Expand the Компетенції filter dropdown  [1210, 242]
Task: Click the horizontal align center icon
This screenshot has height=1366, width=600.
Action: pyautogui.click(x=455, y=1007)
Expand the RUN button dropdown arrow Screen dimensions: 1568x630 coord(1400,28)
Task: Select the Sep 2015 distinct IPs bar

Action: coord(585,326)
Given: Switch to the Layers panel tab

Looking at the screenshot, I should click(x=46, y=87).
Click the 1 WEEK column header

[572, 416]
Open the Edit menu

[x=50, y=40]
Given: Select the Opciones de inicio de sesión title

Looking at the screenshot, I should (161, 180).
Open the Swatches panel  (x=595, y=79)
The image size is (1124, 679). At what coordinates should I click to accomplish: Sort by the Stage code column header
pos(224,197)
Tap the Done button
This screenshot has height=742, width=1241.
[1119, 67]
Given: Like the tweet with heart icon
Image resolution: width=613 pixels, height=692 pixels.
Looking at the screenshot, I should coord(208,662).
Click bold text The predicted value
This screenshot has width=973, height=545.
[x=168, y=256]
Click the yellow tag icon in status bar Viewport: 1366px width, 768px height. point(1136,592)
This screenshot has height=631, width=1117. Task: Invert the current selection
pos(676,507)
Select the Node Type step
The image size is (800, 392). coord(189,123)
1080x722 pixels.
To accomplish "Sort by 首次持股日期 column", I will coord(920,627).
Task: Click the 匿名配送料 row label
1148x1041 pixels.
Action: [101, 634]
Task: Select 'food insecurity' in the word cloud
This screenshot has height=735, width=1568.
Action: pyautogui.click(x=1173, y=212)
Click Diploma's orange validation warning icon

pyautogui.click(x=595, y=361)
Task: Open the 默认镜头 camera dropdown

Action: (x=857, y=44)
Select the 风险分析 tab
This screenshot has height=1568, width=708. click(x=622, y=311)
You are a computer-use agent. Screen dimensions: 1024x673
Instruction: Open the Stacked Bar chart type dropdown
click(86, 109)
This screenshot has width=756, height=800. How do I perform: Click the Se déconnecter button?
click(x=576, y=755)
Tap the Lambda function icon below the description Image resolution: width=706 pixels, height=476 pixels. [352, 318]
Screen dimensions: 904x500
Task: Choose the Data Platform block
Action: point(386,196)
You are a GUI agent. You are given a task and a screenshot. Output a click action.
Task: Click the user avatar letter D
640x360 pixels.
..............................
> [Task prompt] Each line in the listing above from the one containing "Given: Select the" through the one containing "Open the Swatches" should be repeated exactly, and no other line.

> [Your response]
Given: Select the Opciones de inicio de sesión title

Looking at the screenshot, I should (161, 180).
Open the Swatches panel  (x=595, y=79)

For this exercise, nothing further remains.